WHAT YOU HAVE TO DO = Return exactly the lines of the entries that start at the line containing "Screen dimensions: 439x215" and continue to the last line. Omit the pictures.

SUPPLIED RECORDS =
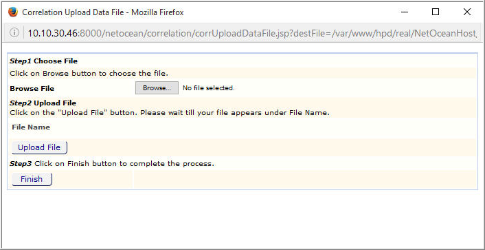The width and height of the screenshot is (485, 250).
Task: Click the 10.10.30.46 host portion of the URL
Action: coord(52,33)
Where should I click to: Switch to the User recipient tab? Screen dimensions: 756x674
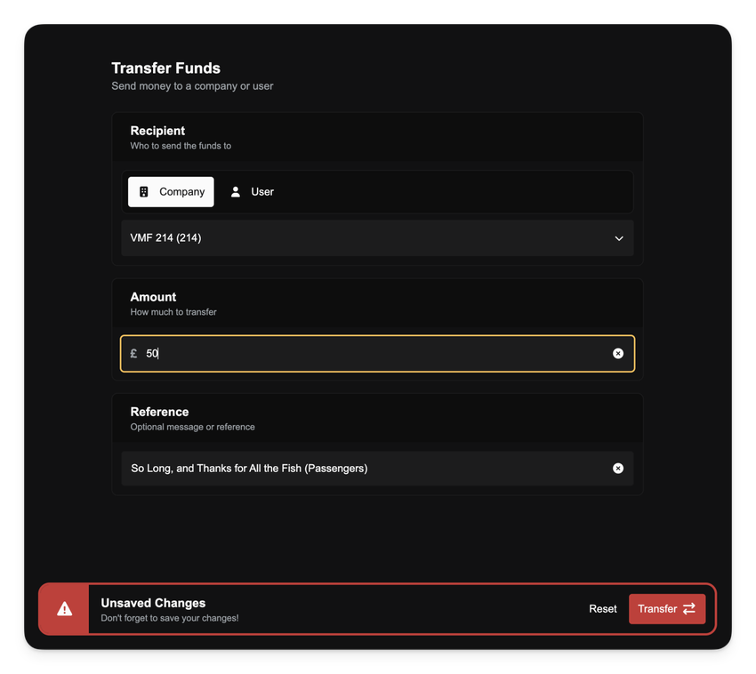[x=252, y=192]
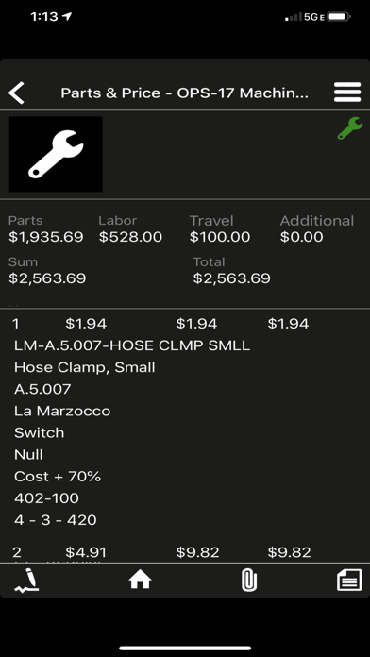Screen dimensions: 370x657
Task: Open part LM-A.5.007-HOSE CLMP SMLL
Action: click(132, 345)
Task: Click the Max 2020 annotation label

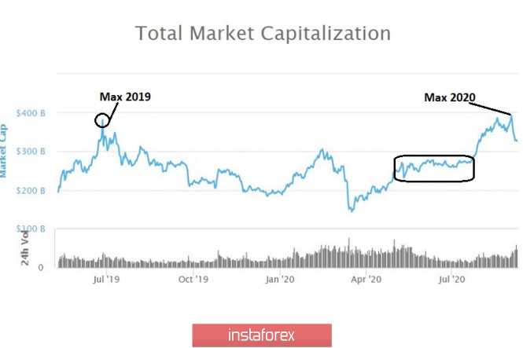Action: point(450,97)
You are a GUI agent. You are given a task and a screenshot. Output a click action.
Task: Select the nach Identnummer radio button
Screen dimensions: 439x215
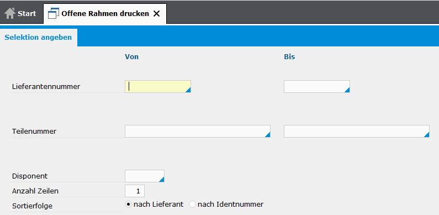192,204
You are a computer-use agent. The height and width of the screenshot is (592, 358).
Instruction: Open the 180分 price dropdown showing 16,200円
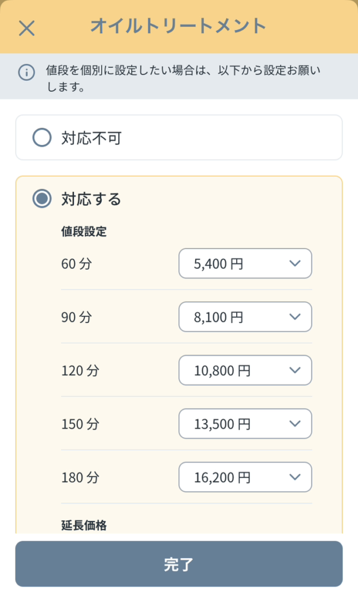[x=245, y=477]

ANSWER BELOW =
Screen dimensions: 439x215
192,204
You are a computer-use agent. The height and width of the screenshot is (592, 358).
Instruction: Open the 180分 price dropdown showing 16,200円
[x=245, y=477]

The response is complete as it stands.